### AIM OF THE EXERCISE
Identify every line of the material that contains the word "header" and copy each of those lines. Letter case must match.

Element and text location data:
==============================

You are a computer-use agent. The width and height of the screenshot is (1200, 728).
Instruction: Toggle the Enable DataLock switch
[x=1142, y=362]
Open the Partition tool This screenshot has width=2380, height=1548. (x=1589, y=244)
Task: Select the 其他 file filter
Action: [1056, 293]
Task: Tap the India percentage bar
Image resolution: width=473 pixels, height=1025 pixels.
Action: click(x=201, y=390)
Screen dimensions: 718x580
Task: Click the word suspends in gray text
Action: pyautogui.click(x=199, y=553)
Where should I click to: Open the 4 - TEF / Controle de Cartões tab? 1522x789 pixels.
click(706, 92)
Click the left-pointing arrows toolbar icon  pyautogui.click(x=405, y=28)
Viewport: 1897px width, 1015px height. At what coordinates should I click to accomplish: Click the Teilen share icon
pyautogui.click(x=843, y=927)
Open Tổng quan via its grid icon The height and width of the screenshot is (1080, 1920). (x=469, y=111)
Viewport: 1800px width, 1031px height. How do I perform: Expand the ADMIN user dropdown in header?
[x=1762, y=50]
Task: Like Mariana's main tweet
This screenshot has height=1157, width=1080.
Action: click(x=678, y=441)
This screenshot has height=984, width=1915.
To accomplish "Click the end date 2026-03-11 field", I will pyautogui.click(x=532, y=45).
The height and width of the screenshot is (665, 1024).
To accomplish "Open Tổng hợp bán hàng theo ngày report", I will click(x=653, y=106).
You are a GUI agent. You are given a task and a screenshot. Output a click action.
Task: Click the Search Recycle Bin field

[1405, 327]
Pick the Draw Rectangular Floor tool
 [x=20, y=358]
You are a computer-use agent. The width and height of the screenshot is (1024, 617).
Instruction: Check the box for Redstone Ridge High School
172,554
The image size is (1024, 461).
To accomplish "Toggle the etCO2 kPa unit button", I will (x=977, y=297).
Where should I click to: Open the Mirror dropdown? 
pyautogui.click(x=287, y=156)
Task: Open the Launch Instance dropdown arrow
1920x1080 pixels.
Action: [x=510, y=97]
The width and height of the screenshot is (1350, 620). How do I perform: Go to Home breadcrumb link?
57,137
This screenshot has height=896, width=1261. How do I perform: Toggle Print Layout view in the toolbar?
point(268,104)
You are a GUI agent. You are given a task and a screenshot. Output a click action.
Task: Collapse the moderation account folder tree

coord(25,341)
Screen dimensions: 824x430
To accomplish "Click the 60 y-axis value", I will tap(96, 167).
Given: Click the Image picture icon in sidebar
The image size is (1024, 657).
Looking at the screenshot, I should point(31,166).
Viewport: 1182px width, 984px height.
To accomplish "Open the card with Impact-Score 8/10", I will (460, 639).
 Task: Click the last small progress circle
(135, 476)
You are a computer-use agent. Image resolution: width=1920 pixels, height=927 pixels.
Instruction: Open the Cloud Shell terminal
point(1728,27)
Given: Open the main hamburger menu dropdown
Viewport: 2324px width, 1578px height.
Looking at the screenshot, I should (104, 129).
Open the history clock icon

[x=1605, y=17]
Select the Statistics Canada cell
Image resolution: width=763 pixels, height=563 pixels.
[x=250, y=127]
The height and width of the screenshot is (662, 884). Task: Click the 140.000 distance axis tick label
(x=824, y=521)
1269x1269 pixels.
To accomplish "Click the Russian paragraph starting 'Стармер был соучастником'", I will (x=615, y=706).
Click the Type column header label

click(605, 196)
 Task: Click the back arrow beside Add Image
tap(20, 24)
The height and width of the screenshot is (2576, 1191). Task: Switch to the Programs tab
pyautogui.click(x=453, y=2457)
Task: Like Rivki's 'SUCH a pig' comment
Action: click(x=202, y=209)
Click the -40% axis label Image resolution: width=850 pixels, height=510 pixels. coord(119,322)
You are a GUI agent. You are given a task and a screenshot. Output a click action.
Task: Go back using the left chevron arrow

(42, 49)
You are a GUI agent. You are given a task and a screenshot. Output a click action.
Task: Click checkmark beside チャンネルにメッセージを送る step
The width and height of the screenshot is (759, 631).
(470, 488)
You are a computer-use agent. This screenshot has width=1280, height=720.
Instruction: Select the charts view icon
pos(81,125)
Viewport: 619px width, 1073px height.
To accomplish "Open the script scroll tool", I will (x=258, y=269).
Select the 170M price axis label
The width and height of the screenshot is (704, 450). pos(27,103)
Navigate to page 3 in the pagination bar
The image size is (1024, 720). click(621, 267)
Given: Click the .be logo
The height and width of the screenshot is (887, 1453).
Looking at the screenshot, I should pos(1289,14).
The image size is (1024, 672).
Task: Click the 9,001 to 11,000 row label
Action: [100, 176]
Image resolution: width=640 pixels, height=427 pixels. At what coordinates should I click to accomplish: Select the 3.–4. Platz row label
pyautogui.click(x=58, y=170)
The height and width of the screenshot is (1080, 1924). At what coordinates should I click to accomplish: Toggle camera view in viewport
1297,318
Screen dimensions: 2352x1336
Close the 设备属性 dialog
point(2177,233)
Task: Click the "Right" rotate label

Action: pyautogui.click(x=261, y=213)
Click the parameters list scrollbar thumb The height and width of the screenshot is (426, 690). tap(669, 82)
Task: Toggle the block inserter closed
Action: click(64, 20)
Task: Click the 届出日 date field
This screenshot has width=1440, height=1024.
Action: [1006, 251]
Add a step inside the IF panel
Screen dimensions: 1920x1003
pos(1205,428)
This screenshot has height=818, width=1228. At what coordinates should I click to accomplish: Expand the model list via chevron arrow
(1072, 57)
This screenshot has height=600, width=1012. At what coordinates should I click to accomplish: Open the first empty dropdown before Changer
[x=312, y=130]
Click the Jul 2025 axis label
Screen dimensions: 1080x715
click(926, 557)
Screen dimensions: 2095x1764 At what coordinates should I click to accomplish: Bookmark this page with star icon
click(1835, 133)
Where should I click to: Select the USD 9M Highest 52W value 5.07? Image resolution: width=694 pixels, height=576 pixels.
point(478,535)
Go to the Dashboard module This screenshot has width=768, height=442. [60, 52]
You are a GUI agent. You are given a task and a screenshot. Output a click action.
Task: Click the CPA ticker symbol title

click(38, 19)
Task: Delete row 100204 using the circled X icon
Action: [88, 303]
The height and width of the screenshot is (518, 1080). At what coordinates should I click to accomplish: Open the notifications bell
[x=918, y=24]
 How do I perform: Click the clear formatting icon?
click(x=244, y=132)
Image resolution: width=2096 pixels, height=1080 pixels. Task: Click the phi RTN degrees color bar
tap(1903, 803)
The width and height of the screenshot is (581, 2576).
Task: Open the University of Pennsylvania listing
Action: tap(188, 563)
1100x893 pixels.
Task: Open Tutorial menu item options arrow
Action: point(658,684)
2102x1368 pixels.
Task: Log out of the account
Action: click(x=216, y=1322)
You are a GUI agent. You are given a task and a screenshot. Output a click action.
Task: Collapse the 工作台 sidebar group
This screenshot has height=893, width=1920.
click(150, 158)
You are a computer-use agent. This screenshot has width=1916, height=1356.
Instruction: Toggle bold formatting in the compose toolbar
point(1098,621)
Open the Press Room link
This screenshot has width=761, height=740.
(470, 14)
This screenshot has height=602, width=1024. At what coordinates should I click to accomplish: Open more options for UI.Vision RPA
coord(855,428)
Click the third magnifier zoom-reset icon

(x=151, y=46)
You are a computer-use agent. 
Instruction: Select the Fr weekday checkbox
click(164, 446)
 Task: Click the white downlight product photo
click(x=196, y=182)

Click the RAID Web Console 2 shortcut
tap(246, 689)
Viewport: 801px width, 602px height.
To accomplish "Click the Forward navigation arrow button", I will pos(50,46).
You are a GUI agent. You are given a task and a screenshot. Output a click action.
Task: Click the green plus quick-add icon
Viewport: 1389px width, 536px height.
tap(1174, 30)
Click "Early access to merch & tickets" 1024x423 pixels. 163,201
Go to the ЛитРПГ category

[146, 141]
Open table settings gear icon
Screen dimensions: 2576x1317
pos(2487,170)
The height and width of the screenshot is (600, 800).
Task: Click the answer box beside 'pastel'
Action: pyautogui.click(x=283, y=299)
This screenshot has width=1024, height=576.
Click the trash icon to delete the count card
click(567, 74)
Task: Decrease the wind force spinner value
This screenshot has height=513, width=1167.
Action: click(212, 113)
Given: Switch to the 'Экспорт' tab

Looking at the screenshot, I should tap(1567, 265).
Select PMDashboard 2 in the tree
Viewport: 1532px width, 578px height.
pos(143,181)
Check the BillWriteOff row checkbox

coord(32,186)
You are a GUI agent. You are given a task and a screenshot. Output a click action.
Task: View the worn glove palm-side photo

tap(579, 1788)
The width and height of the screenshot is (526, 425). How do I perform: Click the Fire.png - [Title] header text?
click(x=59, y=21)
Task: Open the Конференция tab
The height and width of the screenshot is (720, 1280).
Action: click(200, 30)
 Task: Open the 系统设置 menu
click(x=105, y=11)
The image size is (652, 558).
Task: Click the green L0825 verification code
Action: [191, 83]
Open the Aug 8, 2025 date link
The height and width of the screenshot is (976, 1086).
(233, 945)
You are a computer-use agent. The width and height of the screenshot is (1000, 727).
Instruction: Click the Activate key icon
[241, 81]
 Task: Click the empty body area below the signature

==============================

### EXERCISE RESPONSE
Viewport: 1800px width, 1031px height. How do I perform: Expand the ADMIN user dropdown in header?
Click the Type column header label
The width and height of the screenshot is (526, 425). How do I perform: Click the Fire.png - [Title] header text?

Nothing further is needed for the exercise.